I learned a new word. I didn't know the word diaspora. I had to put it in the Google machine. When I learned about, you know, this this group together, in one of their their problems, African- So these are African immigrants to America as well as African Americans in this council, and they wanna start their own credit union. And they found that, and they shared this with me is that they're actually kind of very distrustful of one another.
And yet when they came up with the because they had this council and they have they these chapters actually all over the world I learned.
And it's a cultural center, but they have introduced a concept of a credit union for them and they really like it because so many of their, members are using payday lending. Right, to make ends meet, you're getting stuck in that cycle, which is awful. And that's one of the first products they wanna offer is a payday lending rescue program, if you will. But when I've I've met with these two folks, Michael and Reo, and I hear the story of, one of the issues they also face, many Africans, like Hispanic in America, they send money home.
Right? They they come to America, they get a job, they get good education, and they're supporting families. Back home, and they're wiring money. Do you know how much money it costs them to wire money?
Because they have to use things like MoneyGram and Western Union, It is seven dollars per one hundred.
Sue: Oh my god.
Denise: Doesn't that kill you? So when they explain to me, like, One gal grew up in Nigeria and didn't have shoes till she was twelve. I mean, I get all choked up, but she's telling me, like, the impact that that seven dollars could have, if it could make its way to Africa, it's staggering.
And so when I hear of a problem like that, I just that's what I I dig in. Like, We gotta solve that. So I reached out to Becky, and I said Becky and John, you know, bank social. I said, distributive ledger technology.
Can you crack this nut? She said absolutely, and we can do it for pennies.
So we are work actively working on looking at how we can get, like, one of the first DLT transactions to Nigeria to get money home for pennies rather than seven dollars per hundred.

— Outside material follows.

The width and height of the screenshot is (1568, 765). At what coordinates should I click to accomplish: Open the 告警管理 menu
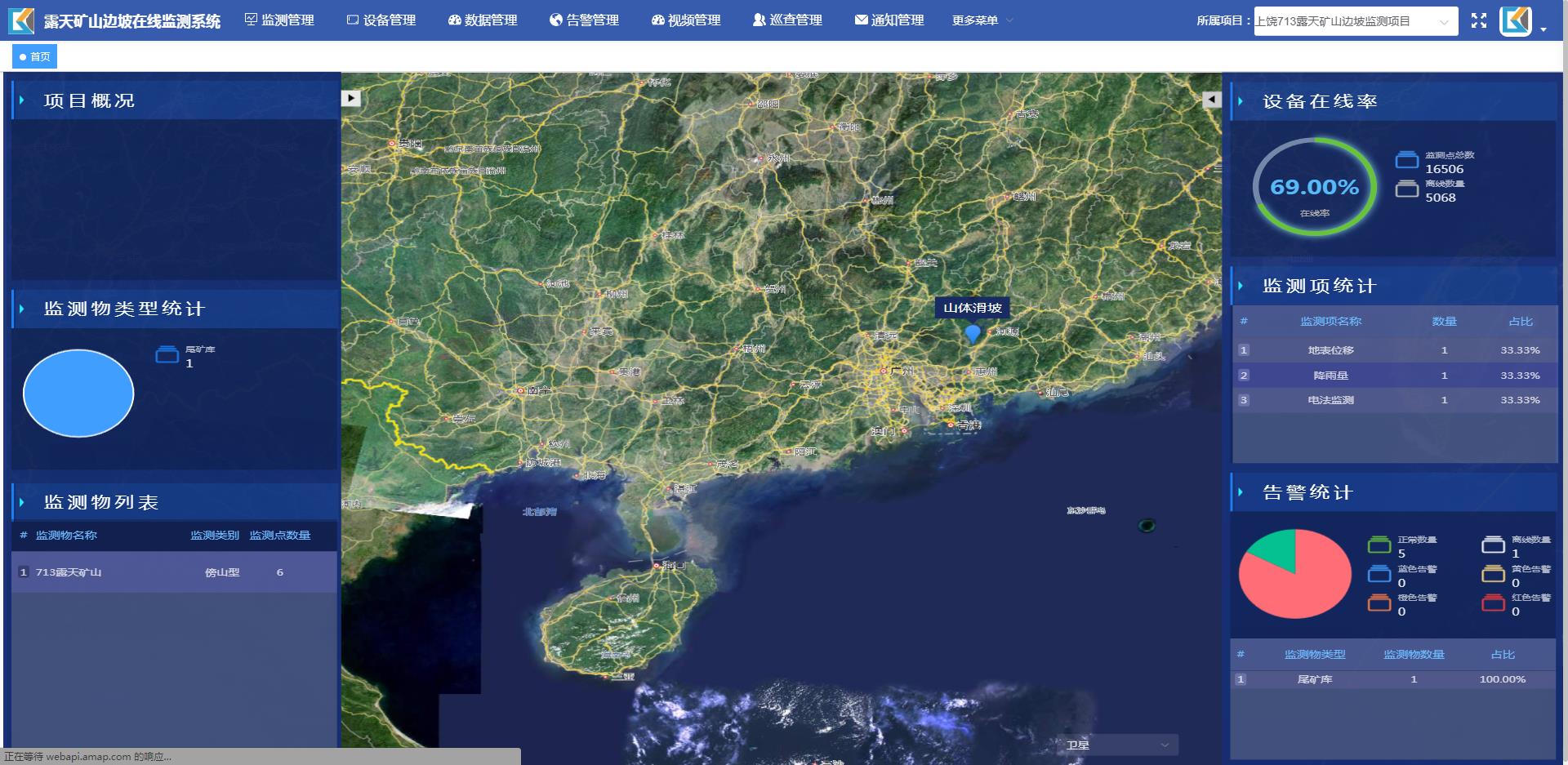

I mean, that one thing, and through this credit union, could literally save lives, if you think about it, it could literally save lives. And who doesn't wanna be part of that?
Right? So that's why a credit if anything you said about credit unions, that's what makes us different. We are not schlepping financials products and services.
We are changing lives, and we have from the very beginning.
We should be so proud of that.
Ben: Yeah. That was a mic drop moment. I feel like we could just end the episode right now.
Sue: There's more good stuff to come. We can't stop.
Ben: Yeah. Let's not do that.
Sue: So, Denise, But I I know I previewed this question to you before we started recording and then I got excited because you got excited to answer it. What would you say to the people who say, you know, we have handled this smaller credit union, quote unquote problem through merge before.
We, you know, that's that's how we deal with little credit unions.
We just eat them up. And that's all we have to do. What would you say to people who think that that is the way forward for small credit?
Denise: You know, I've talked to several credit union CEOs who have gone through a merger who have said if looking back, they wouldn't wish they wouldn't have done it, honest to god. Because one of the things that they realize is extremely expensive.
You have to buy out all the contracts. I mean, one credit union CEO said she spent twelve million dollars buying out contracts. If you do the math on I mean, that's where I just wonder, like, really, are we doing the math on this? And there's really no data out there that says, if you merge x x x, you're gonna get x return, right, or because of your growth.
Everybody just kinda glazes over. There's no real research on that. Right? And the other thing is when you when you buy an credit union, you don't necessarily you're not guaranteed those members.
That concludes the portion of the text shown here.